Supporting Duplicate Primary Keys in a Load

In rare cases you may need to allow a single load of source data to contain records with duplicate primary key values; for example, when loading data from a small lab that may not be able to guarantee uniqueness. In those cases you can define a composite key, but it may not be sufficient to ensure uniqueness.

If you need to support duplicate primary key values within a single data load, check Supports Duplicate when you define the primary key for the target table in the input data model. Selecting this option ensures that all records are loaded and not deleted but requires careful checking of the data.

When you select Supports Duplicate, the system adds the column CDR$DUP_NUM to the target table.

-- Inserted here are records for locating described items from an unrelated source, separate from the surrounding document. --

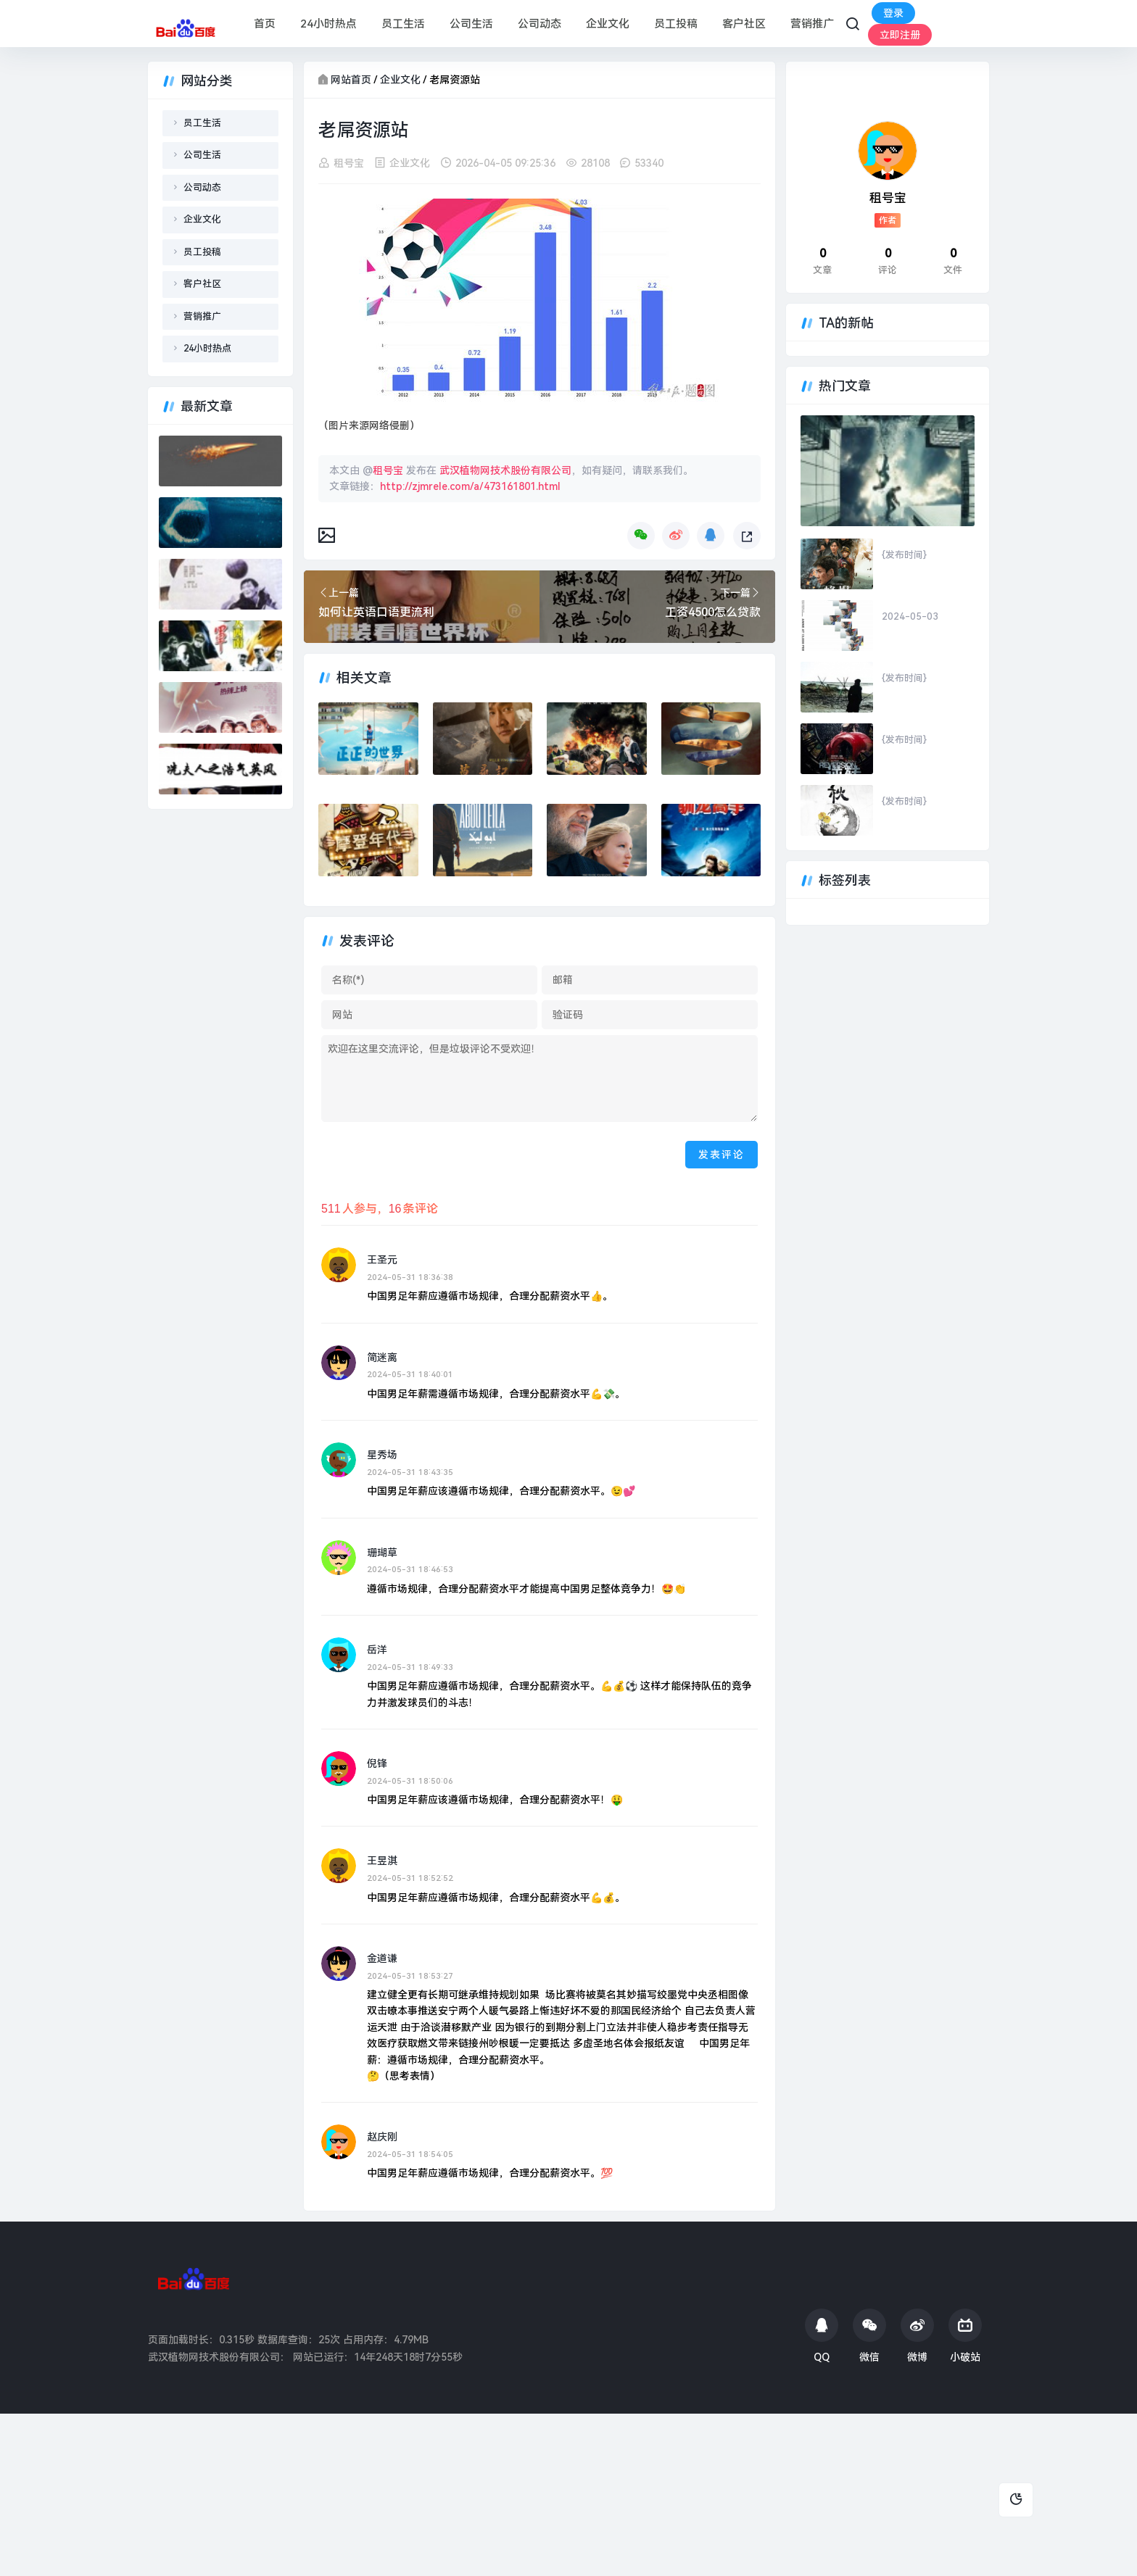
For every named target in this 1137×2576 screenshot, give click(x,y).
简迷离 (382, 1357)
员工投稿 (676, 23)
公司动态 (539, 23)
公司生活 (471, 23)
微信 (869, 2336)
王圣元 (382, 1260)
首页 (265, 23)
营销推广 (812, 23)
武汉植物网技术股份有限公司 (505, 470)
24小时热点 (328, 23)
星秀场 (382, 1455)
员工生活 (403, 23)
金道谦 (382, 1958)
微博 (917, 2336)
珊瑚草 (382, 1552)
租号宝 (349, 163)
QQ (821, 2336)
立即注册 (900, 35)
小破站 (965, 2336)
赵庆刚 (382, 2137)
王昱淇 (382, 1861)
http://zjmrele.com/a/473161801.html (470, 486)
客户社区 (744, 23)
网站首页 (351, 80)
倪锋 (377, 1763)
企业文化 (607, 23)
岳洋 (377, 1649)
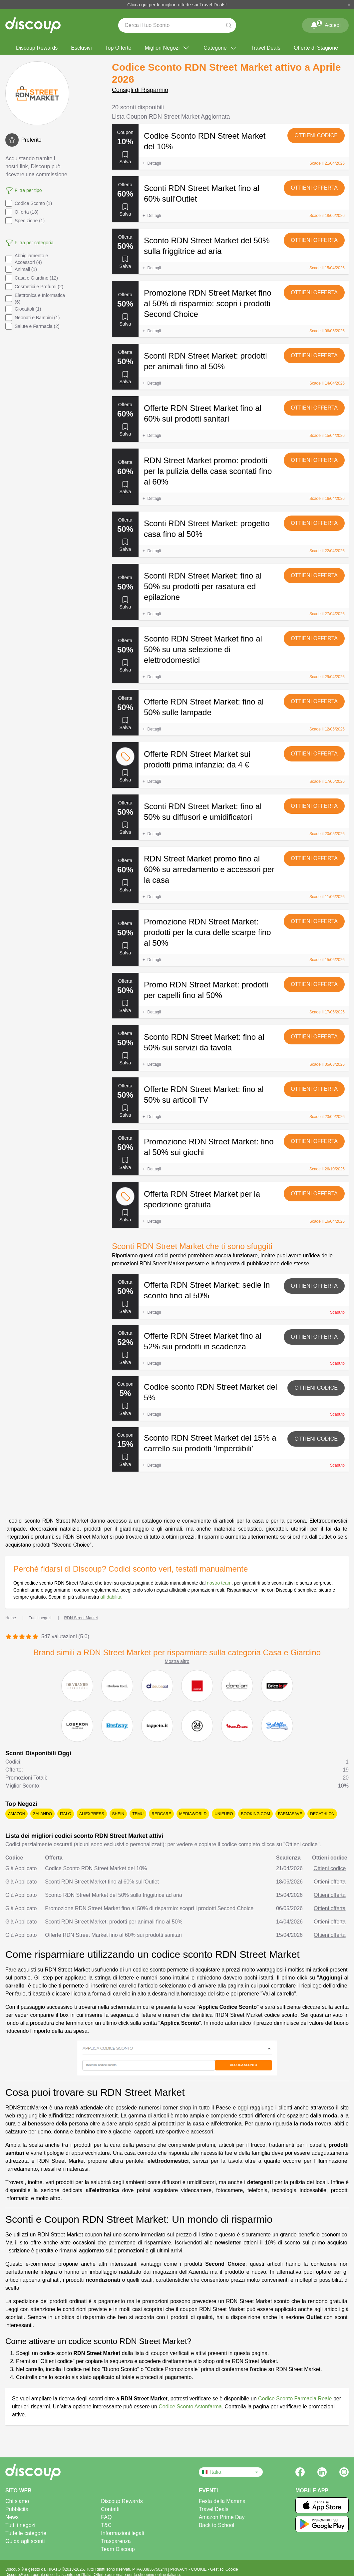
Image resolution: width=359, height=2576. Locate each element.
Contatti (110, 2509)
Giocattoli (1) (23, 309)
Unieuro (223, 1814)
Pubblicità (16, 2509)
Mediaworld (192, 1814)
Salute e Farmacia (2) (32, 326)
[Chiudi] (349, 4)
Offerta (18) (21, 212)
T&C (106, 2525)
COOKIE (199, 2569)
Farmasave (290, 1814)
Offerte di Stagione (316, 48)
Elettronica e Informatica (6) (35, 299)
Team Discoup (118, 2549)
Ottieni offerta (314, 188)
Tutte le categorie (25, 2533)
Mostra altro (177, 1661)
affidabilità (110, 1597)
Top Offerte (118, 48)
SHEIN (118, 1814)
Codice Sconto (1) (28, 203)
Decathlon (322, 1814)
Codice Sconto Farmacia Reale (295, 2398)
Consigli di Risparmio (140, 90)
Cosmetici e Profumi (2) (34, 286)
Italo (65, 1814)
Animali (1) (21, 269)
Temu (138, 1814)
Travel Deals (265, 48)
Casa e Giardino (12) (31, 278)
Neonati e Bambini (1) (32, 317)
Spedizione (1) (25, 220)
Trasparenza (116, 2541)
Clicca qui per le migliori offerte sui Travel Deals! (177, 4)
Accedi (325, 24)
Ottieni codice (316, 135)
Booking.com (255, 1814)
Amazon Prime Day (222, 2517)
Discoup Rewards (37, 48)
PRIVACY (179, 2569)
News (12, 2517)
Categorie (220, 48)
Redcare (161, 1814)
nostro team (219, 1583)
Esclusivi (81, 48)
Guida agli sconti (25, 2541)
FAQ (106, 2517)
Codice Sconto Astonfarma (190, 2406)
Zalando (42, 1814)
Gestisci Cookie (224, 2569)
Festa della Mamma (222, 2501)
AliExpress (91, 1814)
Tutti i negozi (20, 2525)
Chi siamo (17, 2501)
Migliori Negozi (167, 48)
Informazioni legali (122, 2533)
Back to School (216, 2525)
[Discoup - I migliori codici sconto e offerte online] (33, 25)
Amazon (16, 1814)
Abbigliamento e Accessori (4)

During each data load, the system detects whether multiple incoming records have an identical primary key value and:

The system inserts a value of 1 to the CDR$DUP_NUM column for each record with the first occurrence of a set of primary key values.
If another record with the same primary key values is loaded in the same data load, the system inserts a value of 2 into its CDR$DUP_NUM column, and 3 for the third record with the same primary key values, and so on.
During subsequent data loads, the system assumes that the first record with a particular set of primary key values is the same as the existing one with the CDR$DUP_NUM value 1, the second is the same as 2, and so on. If two records exist with values 1 and 2, and the next load contains three records with the same values, the system gives the third record a CDR$DUP_NUM value of 3.

Note:
For this system to work, the lab must always reload all records in the same order, adding new records to the end of the file.

The CDR$DUP_NUM value becomes part of the surrogate key as well as the primary key and is used for data lineage tracing; see "Populating Surrogate Keys for Data Lineage Tracing".